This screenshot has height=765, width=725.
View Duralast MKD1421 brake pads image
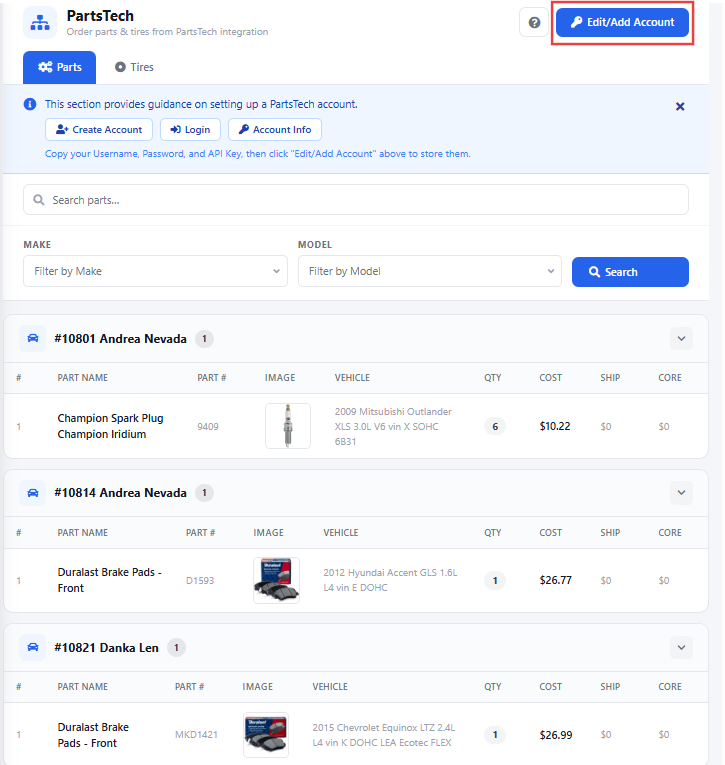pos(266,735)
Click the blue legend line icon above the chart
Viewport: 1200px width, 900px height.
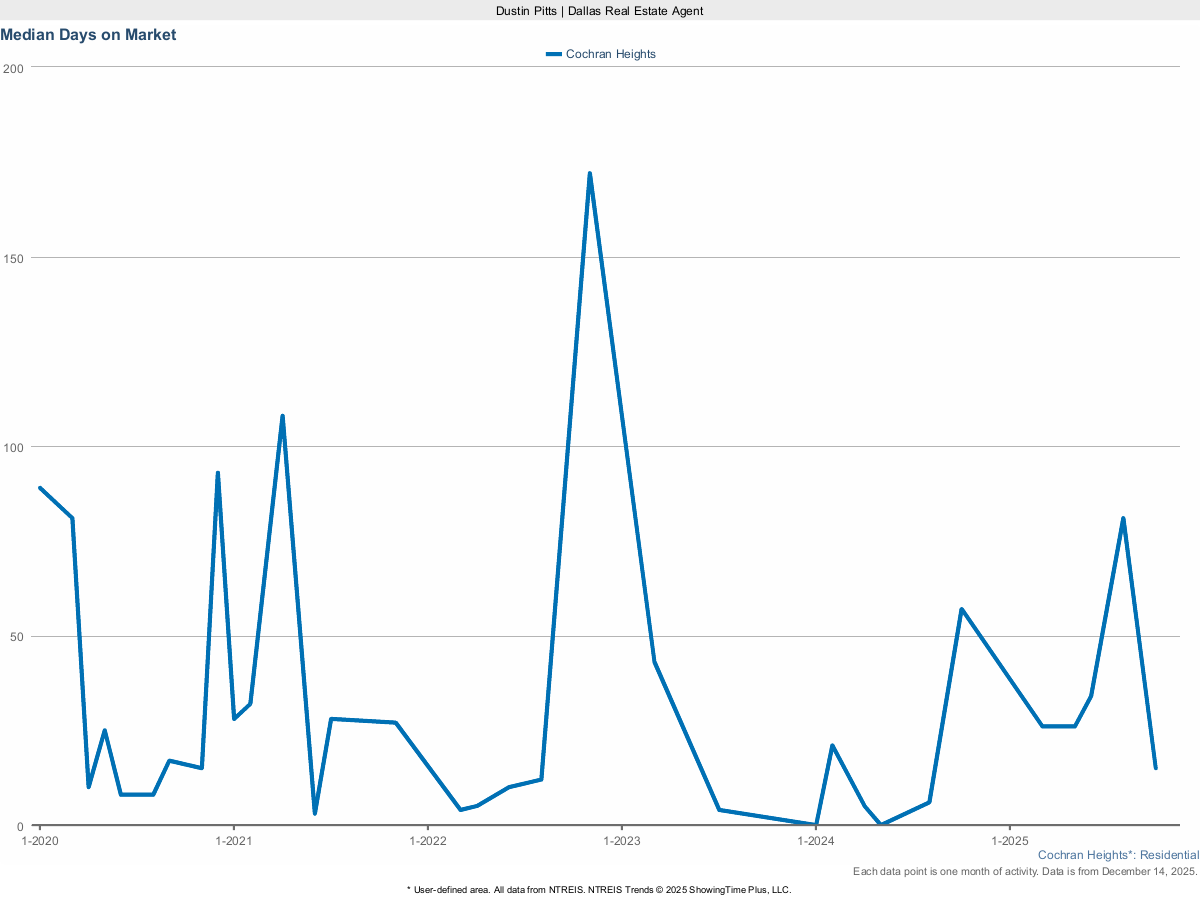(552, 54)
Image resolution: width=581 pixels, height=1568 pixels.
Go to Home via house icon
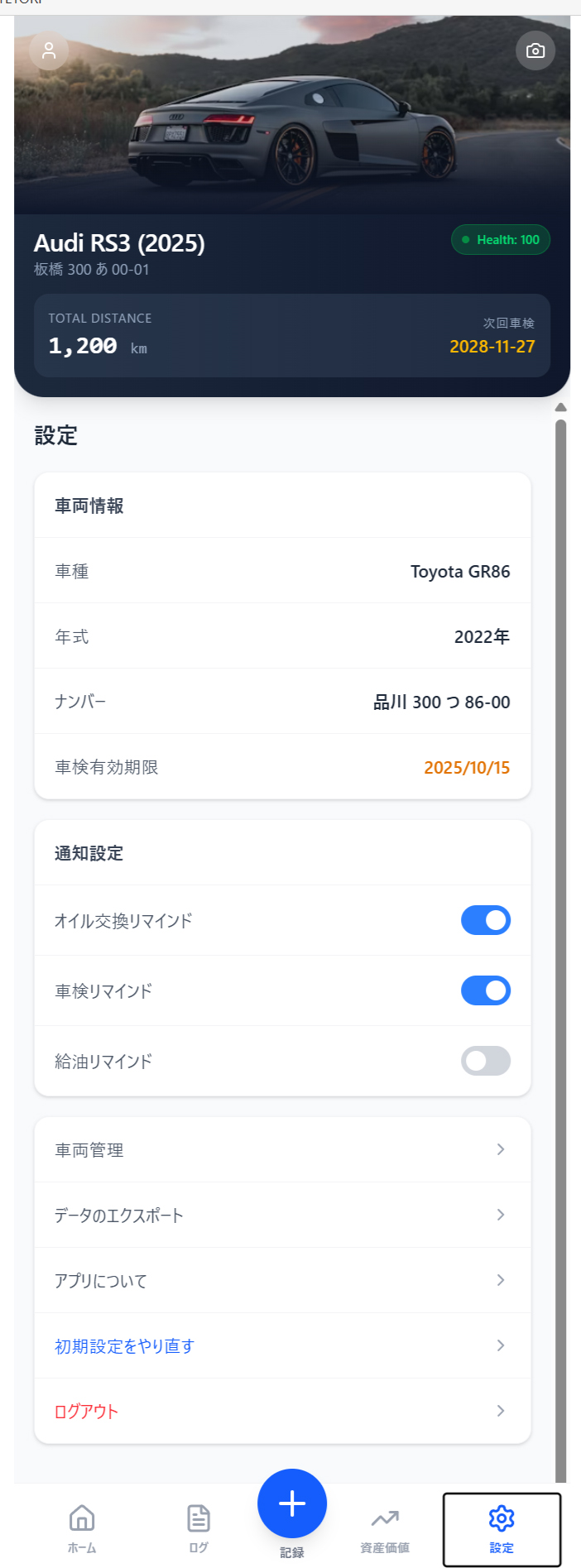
* * *
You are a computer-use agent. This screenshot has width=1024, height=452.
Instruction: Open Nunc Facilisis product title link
==
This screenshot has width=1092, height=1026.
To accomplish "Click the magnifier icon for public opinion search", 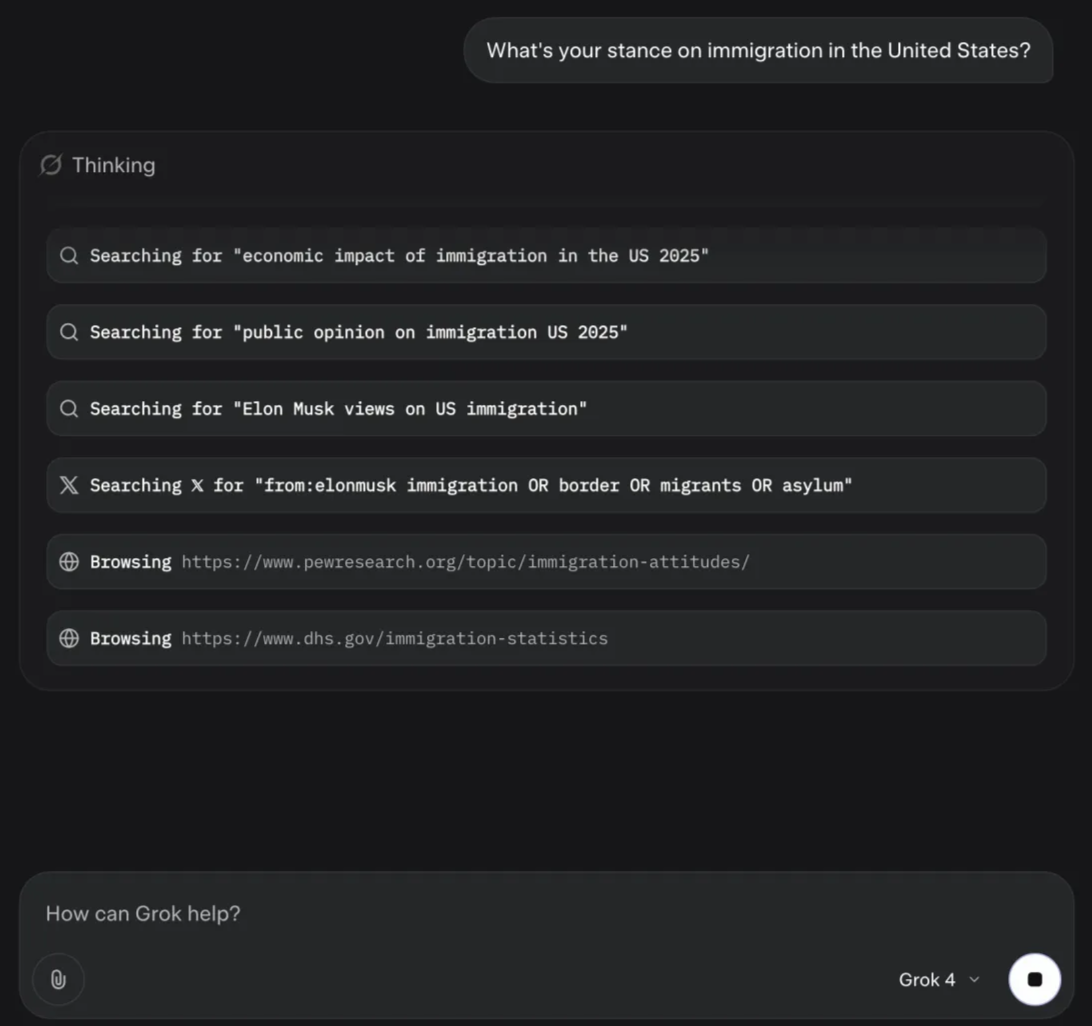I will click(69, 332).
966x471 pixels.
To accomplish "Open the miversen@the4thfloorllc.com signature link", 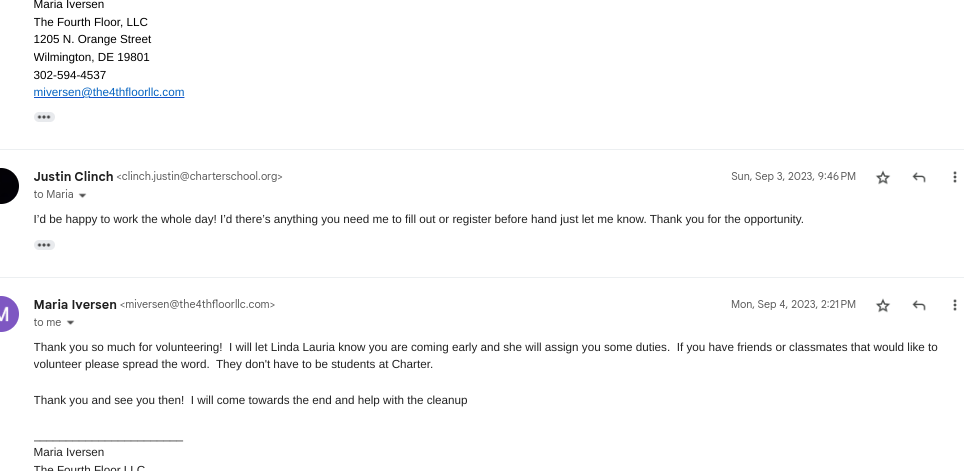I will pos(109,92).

WHAT IS EXPECTED
In the listing above, find the line containing "View Duralast MKD1421 brake pads image" and the line containing "Go to Home via house icon". Reproduce those lines and all between them exactly, with no pictures and nothing more.

ANSWER SPACE
View Duralast MKD1421 brake pads image
pos(266,735)
Click the blue legend line icon above the chart
Viewport: 1200px width, 900px height.
(552, 54)
Image resolution: width=581 pixels, height=1568 pixels.
Go to Home via house icon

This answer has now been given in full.